A ripe medium-sized banana, for instance, contains 27 grams total carbs, 3 grams fiber. 27 – 3 = 24 grams net carbs. That’s enough to raise blood sugar substantially, trigger insulin/insulin resistance, turn off weight loss, trigger formation of small LDL particles that persist for one week (unlike the 24 hours of large LDL particles triggered by fat consumption). (And don’t confuse the high net carb content of ripe yellow bananas with the low- or no-carb content of green, unripe bananas that we use for prebiotic fiber effects.)

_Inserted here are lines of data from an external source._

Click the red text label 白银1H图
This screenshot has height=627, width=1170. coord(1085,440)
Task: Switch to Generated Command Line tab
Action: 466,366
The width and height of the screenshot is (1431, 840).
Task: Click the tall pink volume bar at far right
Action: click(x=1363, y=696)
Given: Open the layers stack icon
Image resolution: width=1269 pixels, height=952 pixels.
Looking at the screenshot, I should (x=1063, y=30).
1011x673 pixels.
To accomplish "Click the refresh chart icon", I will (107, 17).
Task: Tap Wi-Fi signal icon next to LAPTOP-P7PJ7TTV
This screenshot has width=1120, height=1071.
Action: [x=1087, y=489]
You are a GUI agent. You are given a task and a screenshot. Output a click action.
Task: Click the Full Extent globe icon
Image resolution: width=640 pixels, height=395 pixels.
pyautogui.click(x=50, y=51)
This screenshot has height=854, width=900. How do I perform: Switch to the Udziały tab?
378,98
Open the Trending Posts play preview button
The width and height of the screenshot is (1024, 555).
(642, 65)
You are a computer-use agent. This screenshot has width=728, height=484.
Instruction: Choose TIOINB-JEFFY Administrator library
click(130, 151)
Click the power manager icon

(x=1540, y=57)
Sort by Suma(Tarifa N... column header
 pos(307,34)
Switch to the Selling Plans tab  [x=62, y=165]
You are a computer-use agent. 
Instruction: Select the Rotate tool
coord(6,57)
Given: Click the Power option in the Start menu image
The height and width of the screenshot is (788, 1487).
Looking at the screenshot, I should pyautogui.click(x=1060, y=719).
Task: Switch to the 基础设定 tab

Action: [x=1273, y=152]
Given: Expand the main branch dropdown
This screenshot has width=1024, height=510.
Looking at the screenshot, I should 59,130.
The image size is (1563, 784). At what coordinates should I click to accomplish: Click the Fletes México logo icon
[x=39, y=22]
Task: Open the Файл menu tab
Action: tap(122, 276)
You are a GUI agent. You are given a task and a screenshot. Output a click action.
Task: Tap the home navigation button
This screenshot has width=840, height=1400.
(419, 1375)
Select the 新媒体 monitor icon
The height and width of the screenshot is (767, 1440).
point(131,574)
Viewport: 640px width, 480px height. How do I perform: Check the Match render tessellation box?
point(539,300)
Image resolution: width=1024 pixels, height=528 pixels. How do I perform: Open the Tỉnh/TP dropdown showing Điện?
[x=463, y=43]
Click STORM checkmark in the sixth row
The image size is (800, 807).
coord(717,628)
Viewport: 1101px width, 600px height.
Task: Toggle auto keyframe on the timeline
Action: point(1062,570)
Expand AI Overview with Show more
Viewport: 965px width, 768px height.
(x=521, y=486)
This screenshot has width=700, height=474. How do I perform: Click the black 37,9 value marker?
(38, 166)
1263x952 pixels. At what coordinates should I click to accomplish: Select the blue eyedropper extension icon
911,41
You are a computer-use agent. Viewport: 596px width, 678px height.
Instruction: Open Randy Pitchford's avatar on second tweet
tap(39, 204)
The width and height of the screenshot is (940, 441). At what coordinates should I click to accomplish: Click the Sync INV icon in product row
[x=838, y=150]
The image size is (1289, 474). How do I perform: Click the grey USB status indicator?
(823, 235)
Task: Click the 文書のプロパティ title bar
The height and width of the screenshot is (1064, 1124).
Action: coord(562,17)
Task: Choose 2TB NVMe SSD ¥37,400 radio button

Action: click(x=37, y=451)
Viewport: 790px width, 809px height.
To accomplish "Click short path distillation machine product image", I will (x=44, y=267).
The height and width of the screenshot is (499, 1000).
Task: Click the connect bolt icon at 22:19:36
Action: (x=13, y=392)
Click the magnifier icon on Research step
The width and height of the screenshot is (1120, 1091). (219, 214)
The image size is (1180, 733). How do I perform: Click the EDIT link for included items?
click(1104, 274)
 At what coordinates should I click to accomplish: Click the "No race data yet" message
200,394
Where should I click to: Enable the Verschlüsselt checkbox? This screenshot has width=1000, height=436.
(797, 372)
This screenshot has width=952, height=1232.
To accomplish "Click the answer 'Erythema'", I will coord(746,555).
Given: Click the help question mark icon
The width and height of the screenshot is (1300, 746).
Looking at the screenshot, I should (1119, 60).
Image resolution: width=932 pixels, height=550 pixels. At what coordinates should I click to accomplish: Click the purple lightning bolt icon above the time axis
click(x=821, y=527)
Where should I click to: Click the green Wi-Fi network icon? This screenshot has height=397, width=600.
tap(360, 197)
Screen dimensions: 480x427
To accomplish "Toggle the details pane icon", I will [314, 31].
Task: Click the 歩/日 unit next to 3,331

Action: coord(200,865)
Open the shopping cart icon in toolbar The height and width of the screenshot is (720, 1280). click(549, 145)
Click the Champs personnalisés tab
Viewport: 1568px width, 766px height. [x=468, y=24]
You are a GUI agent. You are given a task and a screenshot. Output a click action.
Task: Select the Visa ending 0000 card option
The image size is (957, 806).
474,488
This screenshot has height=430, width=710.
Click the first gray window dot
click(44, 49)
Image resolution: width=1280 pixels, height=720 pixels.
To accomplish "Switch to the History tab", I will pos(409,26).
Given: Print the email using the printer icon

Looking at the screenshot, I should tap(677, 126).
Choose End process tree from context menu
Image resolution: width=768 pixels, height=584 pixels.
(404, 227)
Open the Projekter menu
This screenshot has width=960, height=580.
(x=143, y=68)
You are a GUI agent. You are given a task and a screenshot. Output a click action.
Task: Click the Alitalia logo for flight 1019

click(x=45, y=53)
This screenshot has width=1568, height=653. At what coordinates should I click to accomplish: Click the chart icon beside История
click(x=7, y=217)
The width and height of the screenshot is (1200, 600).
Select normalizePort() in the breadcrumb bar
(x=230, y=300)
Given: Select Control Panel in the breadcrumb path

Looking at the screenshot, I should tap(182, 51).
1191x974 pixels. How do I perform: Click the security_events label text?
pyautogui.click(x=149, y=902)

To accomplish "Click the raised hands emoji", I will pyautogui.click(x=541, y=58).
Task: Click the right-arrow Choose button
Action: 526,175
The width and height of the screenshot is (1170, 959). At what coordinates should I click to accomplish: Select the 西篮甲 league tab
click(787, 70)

Most people can tolerate 15 grams net carbs per meal before triggering adverse health phenomena. Only the most sensitive, e.g., diabetics, people with the genetic pattern apo E2, those with familial hypertriglyceridemia, are intolerant to even this amount and do better with less than 30 grams per day. Then there are the genetically gifted from a carbohydrate perspective, people who can tolerate 50-60 grams, even more—but uncommon.

Problem: Individual sensitivity varies widely. One person’s perfectly safe portion size is another person’s deadly dose. For instance, I’ve witnessed many extreme differences, such as 1-hour blood sugar after 6 ounces unsweetened yogurt of 250 mg/dl in one person, 105 mg/dl in another. So a second, more individualized way to manage carbohydrate intake is to. . .

2) Check fingerstick blood sugars. Check a pre-meal blood sugar, then 30-60 minute blood sugar after-meal, and aim for no change. A fasting blood sugar of, say, 100 mg/dl should be followed by a 30-60 after-meal of no higher than 100 mg/dl. Rises above the starting level trigger glycation, insulin/insulin resistance, formation of small LDL particles. If a food or meal triggers a rise to, say, 140 mg/dl, look at the net carbs and cut back next time, or eliminate the causative food.

People will sometimes say things like “I eat 200 grams carbohydrate per day and I’m normal weight and have perfect fasting blood sugar and lipids, so carbs aren’t a problem for me.” As in many things, the crude measures made are falsely reassuring. Glycation, for instance, from postprandial blood sugars of “only” 140 mg/dl–-typical after, say, unsweetened oatmeal–-still works its unhealthy magic and will accelerate development of cataracts, arthritis, heart disease, dementia, and other conditions over the years. (Detect this, by the way, by assessing hemoglobin A1c, HbA1c—pre-diabetic values in people who claim they are healthy are exceptionally common.)

Humans were not meant to consume an endless supply of readily-digestible carbohydrates. Counting carbohydrates is a great way to “tighten up” a carbohydrate restriction.

And, by the way, why the big push for quinoa? Before 2014, I’ll bet 99% of people never even heard of quinoa. Part of the explanation is damage control—in response to all the wheat-bashing going on, the grain lobby and trade groups have launched marketing pushes for quinoa as an alternative. Yup: it’s them again, just with a food under a different name. The Whole Grains Council has even declared quinoa the March Grain of the Month.